Be calmly persistent
It can take as many as 10 tries before your child is comfortable enough to try a new kind of food. But choose your words wisely–kids are very perceptive and they’ll pick up on your attitudes toward foods.
Keep kid-friendly snacks handy
Simple things like cheese, snap peas, fresh fruit, or nut butter are great things to have on hand. Snacks with a white flour base (crackers, puffs, etc) may displace mealtimes without providing any nutrition, but when snacks look more like real food you can feel better about providing them.
Don’t buy things you don’t want your kids eating
I know this sounds simple, but many parents forget this simple rule while at the grocery store. If you truly don’t want your kids eating certain processed foods, provide a nutrient-dense alternative, and don’t bring things home from the store you don’t want in your pantry or fridge.
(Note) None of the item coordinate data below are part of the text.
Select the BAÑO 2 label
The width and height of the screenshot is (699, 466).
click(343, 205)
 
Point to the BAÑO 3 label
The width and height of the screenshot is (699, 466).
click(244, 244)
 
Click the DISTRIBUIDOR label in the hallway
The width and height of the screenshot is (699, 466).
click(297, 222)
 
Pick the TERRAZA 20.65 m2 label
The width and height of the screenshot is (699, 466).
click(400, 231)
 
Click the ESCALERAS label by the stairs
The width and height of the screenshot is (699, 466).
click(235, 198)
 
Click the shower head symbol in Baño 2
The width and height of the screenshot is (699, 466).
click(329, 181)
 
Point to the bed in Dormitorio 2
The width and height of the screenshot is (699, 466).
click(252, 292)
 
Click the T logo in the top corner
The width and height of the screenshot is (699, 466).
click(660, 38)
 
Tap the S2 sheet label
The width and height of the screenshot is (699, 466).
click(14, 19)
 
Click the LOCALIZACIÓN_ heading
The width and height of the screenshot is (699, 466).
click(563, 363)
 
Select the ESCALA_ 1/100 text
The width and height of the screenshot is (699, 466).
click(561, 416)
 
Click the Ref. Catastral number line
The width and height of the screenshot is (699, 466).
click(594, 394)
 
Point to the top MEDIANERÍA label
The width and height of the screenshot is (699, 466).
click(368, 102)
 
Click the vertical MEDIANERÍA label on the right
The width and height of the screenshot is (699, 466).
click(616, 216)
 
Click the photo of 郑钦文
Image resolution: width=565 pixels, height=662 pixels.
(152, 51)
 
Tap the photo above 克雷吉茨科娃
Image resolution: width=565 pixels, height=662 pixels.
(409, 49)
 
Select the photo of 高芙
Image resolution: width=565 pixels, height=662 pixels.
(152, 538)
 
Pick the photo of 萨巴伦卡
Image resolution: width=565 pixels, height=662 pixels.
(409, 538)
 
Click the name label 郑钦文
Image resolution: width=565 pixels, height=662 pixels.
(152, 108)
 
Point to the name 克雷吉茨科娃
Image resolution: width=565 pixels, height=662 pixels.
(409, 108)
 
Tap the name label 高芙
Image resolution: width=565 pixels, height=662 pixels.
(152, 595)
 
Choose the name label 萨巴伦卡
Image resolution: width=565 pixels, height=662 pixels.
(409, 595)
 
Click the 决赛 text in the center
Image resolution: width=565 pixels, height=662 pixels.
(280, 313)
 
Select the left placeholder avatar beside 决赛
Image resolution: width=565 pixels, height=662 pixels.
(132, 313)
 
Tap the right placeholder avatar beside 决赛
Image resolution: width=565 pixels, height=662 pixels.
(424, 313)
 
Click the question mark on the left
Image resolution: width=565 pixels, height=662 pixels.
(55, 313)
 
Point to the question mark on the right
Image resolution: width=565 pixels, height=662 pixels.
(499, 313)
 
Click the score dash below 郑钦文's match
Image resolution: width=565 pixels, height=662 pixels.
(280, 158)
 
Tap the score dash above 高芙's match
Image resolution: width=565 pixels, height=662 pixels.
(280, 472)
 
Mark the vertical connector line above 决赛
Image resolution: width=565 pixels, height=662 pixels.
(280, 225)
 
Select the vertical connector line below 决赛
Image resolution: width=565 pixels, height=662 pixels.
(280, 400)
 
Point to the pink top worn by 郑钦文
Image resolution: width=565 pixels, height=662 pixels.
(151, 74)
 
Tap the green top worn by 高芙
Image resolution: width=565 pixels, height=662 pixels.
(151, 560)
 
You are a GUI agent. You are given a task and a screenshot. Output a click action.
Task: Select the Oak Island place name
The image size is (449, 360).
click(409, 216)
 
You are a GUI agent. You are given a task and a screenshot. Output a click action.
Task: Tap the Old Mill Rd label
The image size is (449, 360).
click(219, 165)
Do My Kids Need Supplements?
Kids are at little risk of developing deficiency diseases such as scurvy, but does that mean they’re getting optimal levels of important nutrients like vitamin C, D, or iron?
We always want to rely on getting nutrients from food, but making sure this happens is a challenge for the vast majority of parents. Whether you have a picky eater, or simply want to make sure your kids are getting optimal levels of key nutrients, the right supplements have a place in your routine.
Multivitamin – A well-balanced, high-quality multiple vitamin supplement can help fill the gaps in a picky eaters’ diet, and they come in several easy forms. We like Metagenics MetaKids Multi soft chews, and Nutrition Powder.
However, as part of our Integrative Pediatric approach, we recommend NutrEval testing to determine any nutrient deficiencies to create a tailored supplement plan.
B Vitamins – If your child needs extra B vitamins, we recommend they get the active–or methylated–forms of B12 and folate. This can be difficult to find, but we like this one, or a cream that can be absorbed directly through the skin.
Omega-3s – EPA and DHA are essential fatty acids, meaning our body can’t make them on its own, and they’re absolutely necessary for healthy brain and eye development in infants and children. We tend to consume a diet high in Omega-6 fats, and lower in Omega-3, so supplementation with a clean source of fish oil, such as Nordic Naturals is a great way to support healthy brain and eye function in infants, and once your child is a little older you can transition to an Omega-3 gummy!
Magnesium/Minerals – Magnesium and other trace minerals play a role in hundreds of metabolic reactions, and many kids (and adults) do not get adequate amounts of magnesium in their diet. We should be getting this from foods, but when soil has been depleted of nutrients they’re not present in the plant for us to consume. Ortho Molecular’s magnesium powder is easily digestible and supports healthy cellular function in the whole body.
Vitamin D – Critical for so many functions–immune support, bone, mood, and hormone health–vitamin D levels are often low even when we spend plenty of time in the sun. One major benefit of working with your Integrative Medicine provider is testing for vitamin D levels to pinpoint just how much supplementation your child needs. Vitamin D gummies are a great and tasty way to up your levels.
Vitamin supplementation becomes necessary if children are following a specific diet–such as vegan, or if they have multiple food allergies that result in leaving out one or more food groups. Additionally, many children have functional issues that affect absorption and require extra nutrition beyond a healthy diet.
Teaching Kids Healthy Habits is a Marathon, Not a Sprint
Raising healthy kids can feel overwhelming, and is a journey fraught with questions, uncertainties, and lots of choices, but the most important thing to remember is that we can teach our kids to listen to their bodies, and fuel based on how foods make them feel.
We won’t always be with them to tell them what to eat, or what choices to make, but we can offer them healthy, nutrient-dense foods during their formative years so they learn what kinds of foods make them feel energetic, happy, and strong.